Atomic Wallet Swats Down 'Zeroed-Out' Monero Mystery, Claims No Ticket, No Proof, and a Giveaway That Smells Like a Degen Troll

$XMR

Atomic Wallet is casting serious shade on a viral story claiming a user got vaporized for 633 Monero (XMR)—roughly $479,000—in a single session. The wallet provider says it has zero record of a support ticket from the user and that the "evidence" floating around doesn't actually confirm the alleged loss.

The whole drama kicked off when an X user, Nicolas van Saberhagen, claimed his Monero balance vanished into the digital ether in real time after he opened the Atomic Wallet app. He alleged the 633 XMR were sent to the same address across multiple transactions, even while the app displayed a banner reassuring users their funds were safe. Those tokens were worth around $479,000 at the time, a loss that would make even the most hardened degen weep.

In response, Atomic Wallet pointed out that more than 20 hours passed since the claim went viral, and they still hadn't received a peep through official channels. The company emphasized that screenshots alone are flimsy proof of a loss, especially given Monero's privacy-by-design protocol, which makes tracking transactions a nightmare. Furthermore, the wallet provider flagged some suspicious behavior, noting the same account later announced a 30 XMR giveaway shortly after reporting the alleged loss—because nothing says "I just lost half a million dollars" like handing out free crypto.

Atomic Wallet's investigation also revealed the account making the claim was recently created and showed irregular follower growth, raising red flags about its authenticity. The company mentioned it has received impersonation reports linked to similar activity. As a noncustodial wallet, Atomic clarified it doesn't control user funds; users hold their assets on-chain under their own private keys. The company remains willing to investigate once the user contacts its support team directly—assuming they ever do.
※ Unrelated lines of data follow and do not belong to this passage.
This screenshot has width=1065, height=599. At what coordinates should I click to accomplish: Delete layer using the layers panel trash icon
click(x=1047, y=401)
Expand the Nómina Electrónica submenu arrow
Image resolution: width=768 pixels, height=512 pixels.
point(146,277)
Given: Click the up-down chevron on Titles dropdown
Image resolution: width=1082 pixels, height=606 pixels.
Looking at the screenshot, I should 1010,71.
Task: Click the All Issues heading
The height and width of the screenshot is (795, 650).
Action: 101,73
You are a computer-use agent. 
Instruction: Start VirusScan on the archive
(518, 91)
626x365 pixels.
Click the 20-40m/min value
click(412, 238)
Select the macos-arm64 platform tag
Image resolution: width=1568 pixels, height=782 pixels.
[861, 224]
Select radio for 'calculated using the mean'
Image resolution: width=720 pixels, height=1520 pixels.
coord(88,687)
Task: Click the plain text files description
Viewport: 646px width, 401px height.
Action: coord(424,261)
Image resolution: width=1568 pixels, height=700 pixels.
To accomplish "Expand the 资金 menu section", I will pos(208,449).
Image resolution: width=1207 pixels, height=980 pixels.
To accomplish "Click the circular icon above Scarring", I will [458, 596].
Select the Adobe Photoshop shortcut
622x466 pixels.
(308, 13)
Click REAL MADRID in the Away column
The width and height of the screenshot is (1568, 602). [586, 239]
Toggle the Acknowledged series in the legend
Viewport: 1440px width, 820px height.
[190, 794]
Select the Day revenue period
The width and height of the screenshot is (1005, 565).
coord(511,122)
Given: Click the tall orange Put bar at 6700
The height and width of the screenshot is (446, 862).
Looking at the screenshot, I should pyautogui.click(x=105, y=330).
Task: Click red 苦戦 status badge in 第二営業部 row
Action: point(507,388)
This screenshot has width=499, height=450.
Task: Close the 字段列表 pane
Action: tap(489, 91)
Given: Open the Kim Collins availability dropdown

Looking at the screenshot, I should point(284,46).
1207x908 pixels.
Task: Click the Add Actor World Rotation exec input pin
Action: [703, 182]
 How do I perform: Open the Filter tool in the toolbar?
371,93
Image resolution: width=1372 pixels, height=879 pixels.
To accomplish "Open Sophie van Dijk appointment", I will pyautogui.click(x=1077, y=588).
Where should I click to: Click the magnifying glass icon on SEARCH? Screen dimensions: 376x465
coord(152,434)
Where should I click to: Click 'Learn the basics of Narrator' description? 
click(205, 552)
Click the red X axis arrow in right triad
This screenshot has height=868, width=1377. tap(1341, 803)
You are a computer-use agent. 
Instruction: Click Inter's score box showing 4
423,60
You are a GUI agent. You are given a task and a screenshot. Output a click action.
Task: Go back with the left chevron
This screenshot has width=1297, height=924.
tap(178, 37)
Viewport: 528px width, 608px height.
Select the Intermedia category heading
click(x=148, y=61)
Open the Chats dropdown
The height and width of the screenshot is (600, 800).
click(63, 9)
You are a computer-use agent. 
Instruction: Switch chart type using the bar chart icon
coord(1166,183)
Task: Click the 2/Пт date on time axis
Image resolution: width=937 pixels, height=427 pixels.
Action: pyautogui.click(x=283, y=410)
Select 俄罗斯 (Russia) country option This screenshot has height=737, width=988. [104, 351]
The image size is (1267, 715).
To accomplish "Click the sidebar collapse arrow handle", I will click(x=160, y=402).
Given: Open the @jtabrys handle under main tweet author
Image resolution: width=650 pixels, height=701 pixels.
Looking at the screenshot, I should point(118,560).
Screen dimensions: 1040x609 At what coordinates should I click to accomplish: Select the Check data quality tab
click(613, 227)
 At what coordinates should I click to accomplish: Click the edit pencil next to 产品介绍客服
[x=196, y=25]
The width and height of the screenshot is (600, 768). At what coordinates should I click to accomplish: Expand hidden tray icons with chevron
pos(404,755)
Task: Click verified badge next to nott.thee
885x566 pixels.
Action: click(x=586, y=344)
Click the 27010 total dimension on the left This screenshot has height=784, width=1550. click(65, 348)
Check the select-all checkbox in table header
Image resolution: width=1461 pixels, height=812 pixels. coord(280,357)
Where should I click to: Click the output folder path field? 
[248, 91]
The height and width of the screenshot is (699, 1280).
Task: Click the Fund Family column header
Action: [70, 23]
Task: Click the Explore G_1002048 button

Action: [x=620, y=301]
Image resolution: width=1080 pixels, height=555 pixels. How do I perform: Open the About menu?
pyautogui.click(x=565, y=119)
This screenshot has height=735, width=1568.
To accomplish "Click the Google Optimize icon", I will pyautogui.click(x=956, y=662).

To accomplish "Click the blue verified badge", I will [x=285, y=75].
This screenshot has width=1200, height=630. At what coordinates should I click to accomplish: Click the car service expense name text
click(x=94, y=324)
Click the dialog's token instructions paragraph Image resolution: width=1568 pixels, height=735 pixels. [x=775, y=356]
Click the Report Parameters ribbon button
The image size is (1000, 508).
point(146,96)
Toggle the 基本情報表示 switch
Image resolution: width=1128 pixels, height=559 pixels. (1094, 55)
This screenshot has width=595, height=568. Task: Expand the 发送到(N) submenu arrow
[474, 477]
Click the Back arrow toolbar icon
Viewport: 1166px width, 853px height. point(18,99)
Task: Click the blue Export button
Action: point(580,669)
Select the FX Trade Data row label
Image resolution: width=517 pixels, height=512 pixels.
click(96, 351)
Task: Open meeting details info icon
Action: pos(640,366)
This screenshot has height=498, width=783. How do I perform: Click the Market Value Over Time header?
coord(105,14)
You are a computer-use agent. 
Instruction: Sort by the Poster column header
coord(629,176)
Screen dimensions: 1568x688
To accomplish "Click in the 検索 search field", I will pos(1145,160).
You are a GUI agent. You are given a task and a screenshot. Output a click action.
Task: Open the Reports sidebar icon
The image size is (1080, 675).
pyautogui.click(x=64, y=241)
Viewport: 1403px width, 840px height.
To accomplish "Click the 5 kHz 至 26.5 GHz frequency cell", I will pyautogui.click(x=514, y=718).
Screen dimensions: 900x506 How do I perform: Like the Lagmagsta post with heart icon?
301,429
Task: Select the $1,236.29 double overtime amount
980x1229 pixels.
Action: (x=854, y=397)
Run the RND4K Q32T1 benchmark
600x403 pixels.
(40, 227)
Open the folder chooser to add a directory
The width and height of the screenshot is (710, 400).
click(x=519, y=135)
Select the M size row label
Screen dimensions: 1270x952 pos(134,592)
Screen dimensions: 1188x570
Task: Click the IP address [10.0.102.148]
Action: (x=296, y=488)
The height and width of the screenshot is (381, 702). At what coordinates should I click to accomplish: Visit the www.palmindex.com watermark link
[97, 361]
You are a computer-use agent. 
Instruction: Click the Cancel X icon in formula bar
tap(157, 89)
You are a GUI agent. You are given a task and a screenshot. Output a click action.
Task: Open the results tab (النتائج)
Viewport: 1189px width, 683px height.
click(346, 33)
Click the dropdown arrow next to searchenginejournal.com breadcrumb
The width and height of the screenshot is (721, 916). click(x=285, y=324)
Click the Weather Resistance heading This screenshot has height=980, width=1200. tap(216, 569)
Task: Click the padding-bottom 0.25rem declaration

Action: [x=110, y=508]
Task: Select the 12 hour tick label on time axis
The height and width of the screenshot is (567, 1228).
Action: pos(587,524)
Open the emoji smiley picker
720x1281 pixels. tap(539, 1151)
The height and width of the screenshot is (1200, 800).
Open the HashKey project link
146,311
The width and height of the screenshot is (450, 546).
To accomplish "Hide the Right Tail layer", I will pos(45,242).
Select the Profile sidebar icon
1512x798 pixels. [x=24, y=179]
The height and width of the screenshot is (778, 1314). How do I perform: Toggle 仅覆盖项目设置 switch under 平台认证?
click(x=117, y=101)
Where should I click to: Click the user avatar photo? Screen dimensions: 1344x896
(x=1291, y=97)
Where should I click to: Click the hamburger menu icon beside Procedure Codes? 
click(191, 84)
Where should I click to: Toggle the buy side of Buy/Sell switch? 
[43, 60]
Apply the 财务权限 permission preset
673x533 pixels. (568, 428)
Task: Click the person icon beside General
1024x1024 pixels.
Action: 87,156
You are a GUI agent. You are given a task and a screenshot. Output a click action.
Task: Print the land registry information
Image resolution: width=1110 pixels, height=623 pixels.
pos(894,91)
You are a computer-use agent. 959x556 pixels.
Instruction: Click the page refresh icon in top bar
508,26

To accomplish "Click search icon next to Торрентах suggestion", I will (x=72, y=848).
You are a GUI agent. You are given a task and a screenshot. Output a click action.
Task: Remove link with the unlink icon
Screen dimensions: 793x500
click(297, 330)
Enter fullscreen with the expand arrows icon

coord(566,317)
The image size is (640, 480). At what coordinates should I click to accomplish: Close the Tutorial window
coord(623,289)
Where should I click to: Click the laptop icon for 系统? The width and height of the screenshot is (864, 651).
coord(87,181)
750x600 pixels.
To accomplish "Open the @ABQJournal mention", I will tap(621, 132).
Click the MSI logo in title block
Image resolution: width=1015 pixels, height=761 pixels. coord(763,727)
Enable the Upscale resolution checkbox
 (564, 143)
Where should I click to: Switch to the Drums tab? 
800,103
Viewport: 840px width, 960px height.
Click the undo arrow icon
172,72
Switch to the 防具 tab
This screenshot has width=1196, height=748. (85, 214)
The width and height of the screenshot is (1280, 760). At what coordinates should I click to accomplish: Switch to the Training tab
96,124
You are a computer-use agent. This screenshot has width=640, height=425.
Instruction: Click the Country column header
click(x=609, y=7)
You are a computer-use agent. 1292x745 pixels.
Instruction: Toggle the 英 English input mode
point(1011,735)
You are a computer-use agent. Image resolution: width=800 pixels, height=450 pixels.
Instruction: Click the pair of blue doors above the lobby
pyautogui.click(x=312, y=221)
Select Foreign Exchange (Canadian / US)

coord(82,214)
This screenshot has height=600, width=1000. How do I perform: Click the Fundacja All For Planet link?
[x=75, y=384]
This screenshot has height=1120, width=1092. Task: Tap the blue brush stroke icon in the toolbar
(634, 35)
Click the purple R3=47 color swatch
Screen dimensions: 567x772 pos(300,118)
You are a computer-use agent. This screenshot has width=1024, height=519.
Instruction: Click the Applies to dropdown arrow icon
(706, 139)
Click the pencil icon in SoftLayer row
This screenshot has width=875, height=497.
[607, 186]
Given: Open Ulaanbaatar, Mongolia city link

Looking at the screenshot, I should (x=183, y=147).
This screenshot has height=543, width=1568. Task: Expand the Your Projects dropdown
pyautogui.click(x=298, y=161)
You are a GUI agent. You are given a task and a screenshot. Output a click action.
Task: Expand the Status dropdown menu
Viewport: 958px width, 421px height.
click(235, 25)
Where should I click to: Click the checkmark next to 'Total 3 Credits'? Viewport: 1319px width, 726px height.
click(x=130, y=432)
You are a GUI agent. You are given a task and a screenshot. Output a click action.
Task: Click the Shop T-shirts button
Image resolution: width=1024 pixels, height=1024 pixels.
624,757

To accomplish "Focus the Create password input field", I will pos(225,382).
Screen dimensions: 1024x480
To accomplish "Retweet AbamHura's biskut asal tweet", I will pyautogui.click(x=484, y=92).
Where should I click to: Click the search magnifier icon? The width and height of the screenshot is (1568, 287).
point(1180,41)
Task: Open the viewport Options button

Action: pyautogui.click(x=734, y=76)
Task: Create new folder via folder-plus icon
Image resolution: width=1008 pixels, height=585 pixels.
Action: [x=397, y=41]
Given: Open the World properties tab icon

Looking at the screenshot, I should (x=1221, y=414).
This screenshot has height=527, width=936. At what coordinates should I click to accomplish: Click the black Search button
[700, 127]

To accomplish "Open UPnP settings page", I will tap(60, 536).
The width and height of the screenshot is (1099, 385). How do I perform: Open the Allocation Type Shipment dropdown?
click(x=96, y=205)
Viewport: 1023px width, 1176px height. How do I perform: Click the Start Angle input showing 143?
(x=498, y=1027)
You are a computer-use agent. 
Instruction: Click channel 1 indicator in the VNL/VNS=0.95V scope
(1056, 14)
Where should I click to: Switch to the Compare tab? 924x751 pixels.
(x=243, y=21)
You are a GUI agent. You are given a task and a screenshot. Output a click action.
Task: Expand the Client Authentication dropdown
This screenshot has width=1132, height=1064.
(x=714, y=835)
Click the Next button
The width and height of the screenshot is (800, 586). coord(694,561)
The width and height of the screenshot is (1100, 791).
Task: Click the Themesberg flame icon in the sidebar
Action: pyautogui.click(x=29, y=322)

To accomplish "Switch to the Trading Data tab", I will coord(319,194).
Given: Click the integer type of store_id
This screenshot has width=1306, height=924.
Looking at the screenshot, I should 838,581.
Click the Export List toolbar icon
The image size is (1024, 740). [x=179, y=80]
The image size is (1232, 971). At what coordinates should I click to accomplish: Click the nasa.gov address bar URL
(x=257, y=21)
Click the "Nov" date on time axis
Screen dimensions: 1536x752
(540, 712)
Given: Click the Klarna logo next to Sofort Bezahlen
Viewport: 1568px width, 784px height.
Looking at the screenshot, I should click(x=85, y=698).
Meanwhile, the complainant's account alleged the issue was a failure of trusting closed-source software with private keys, stating that the Monero network processed valid transactions without discrimination and the cryptography behind the protocol didn't fail. This incident occurred as Monero's price spiked over 50% in the last seven days before seeing a sell-off, with XMR trading at an average price of $682 at press time.